# Start of DATA FOR THE TASK

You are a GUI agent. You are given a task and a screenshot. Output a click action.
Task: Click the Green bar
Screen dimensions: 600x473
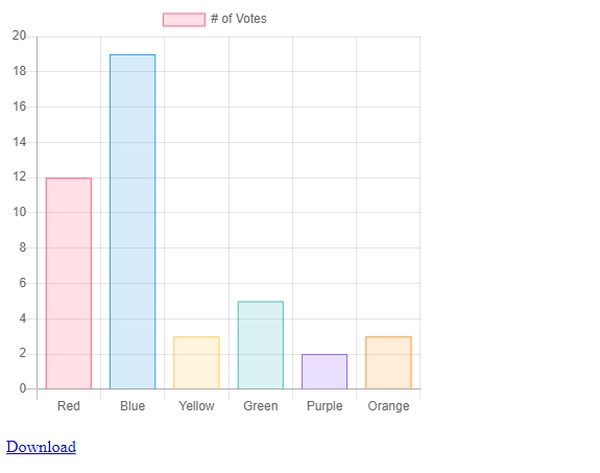(261, 345)
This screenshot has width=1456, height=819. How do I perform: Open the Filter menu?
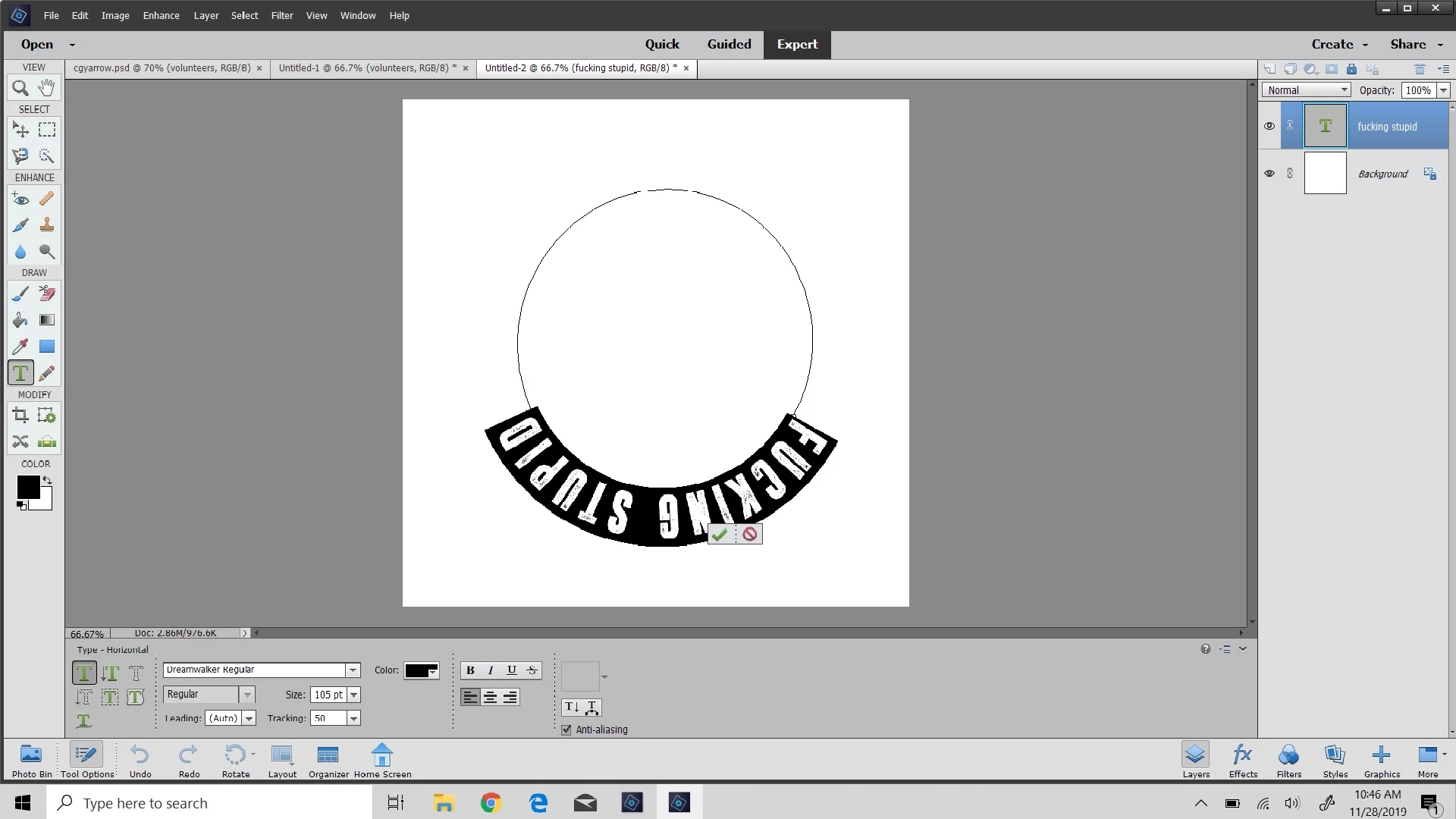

# End of DATA FOR THE TASK

→ EXERCISE DETAILS
Convert the records above into a JSON list of strings, one string per line, skipping blank lines and leaving out the pictures.

→ OUTPUT BELOW
[
  "You are a GUI agent. You are given a task and a screenshot. Output a click action.",
  "Task: Click the Green bar",
  "Screen dimensions: 600x473",
  "(261, 345)",
  "This screenshot has width=1456, height=819. How do I perform: Open the Filter menu?"
]